Coventry Building Society already offered staff a formal flexible working policy, to facilitate changing their hours on an ongoing basis, and an informal approach, enabling employees to take ad-hoc time off for occasions such as school sports days; however, the organisation wanted to do more to ensure carers had the support they needed.

"Quite often, they've already used holiday, they've used up their time in lieu, so really [employers] are putting somebody in a position where the only option open to them is to take unpaid leave; that often adds to their burden," Becque explains. "We were trying to make a policy that doesn't just sound nice, but actually is accessible to everybody. If it's unpaid, realistically it's only [available] if [employees] can afford to take it."

Since its implementation, 70 employees have taken a total of 90 days of paid carers' leave. More than half (56%) of this has been to attend a child's first day at school.
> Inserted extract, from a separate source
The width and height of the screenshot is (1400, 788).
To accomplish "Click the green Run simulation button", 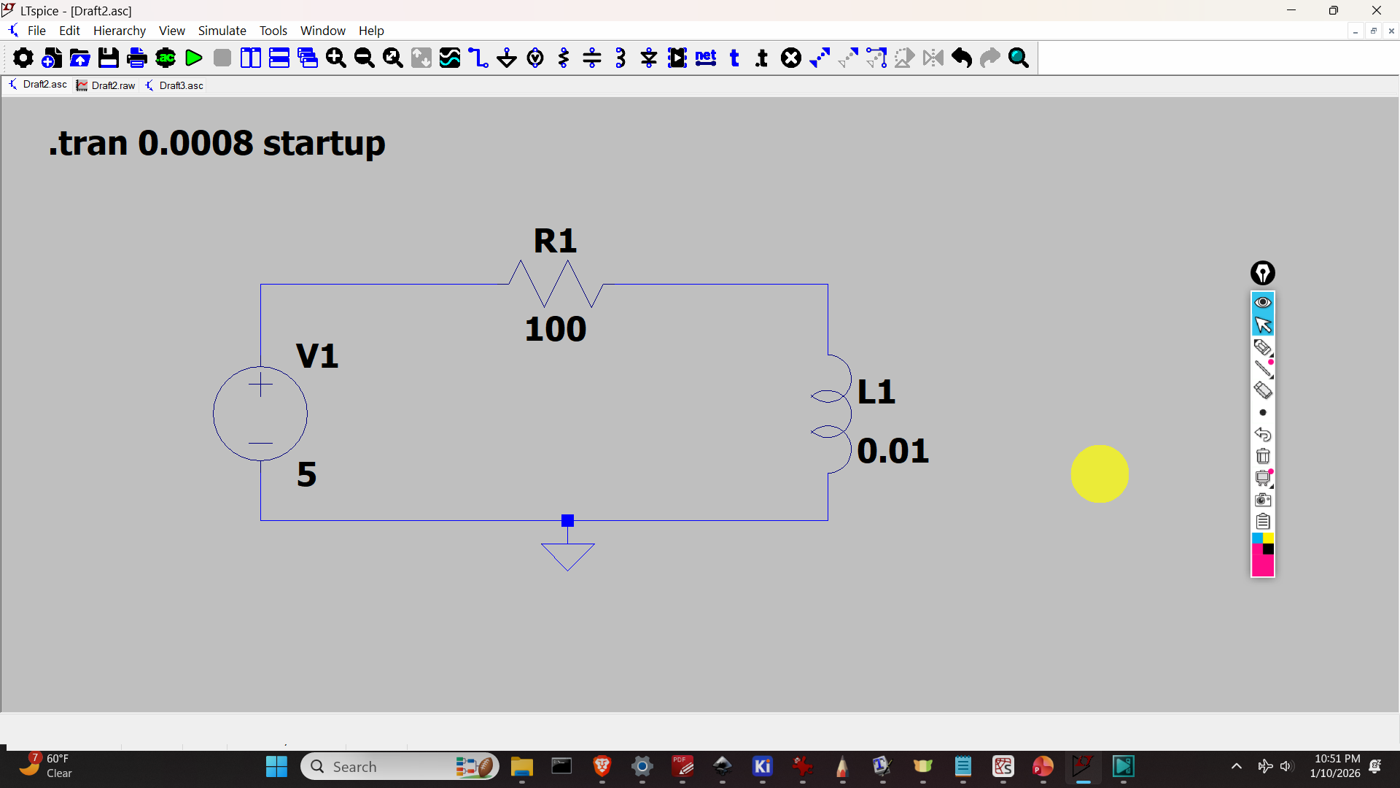I will pos(194,58).
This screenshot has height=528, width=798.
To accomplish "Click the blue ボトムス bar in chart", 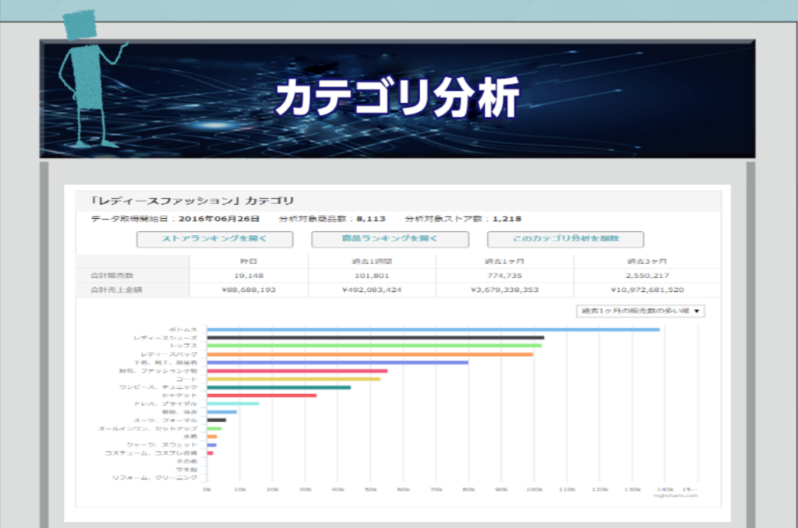I will (433, 329).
Becque notes that the policy has succeeded in providing more balance across the workforce; whereas the existing flexible working arrangements were better suited to head office employees, 62% of those who have taken paid carers' leave are in customer-facing roles at the building society's branches.

The paid leave initiative was launched as part of an annual wellbeing week. "We see it first and foremost as a wellbeing initiative, because one of the biggest tensions is how [employees] make sure that [their] responsibilities sit comfortably between home and work," Becque says.

She continues: "Ultimately, a carer already has obligations on them and additional pressures; if [we] add financial pressures to those, [we are] making their life that much harder. It is making sure that we are there for our employees when they need us. It sends a strong signal in terms of how we want to be viewed as an employer."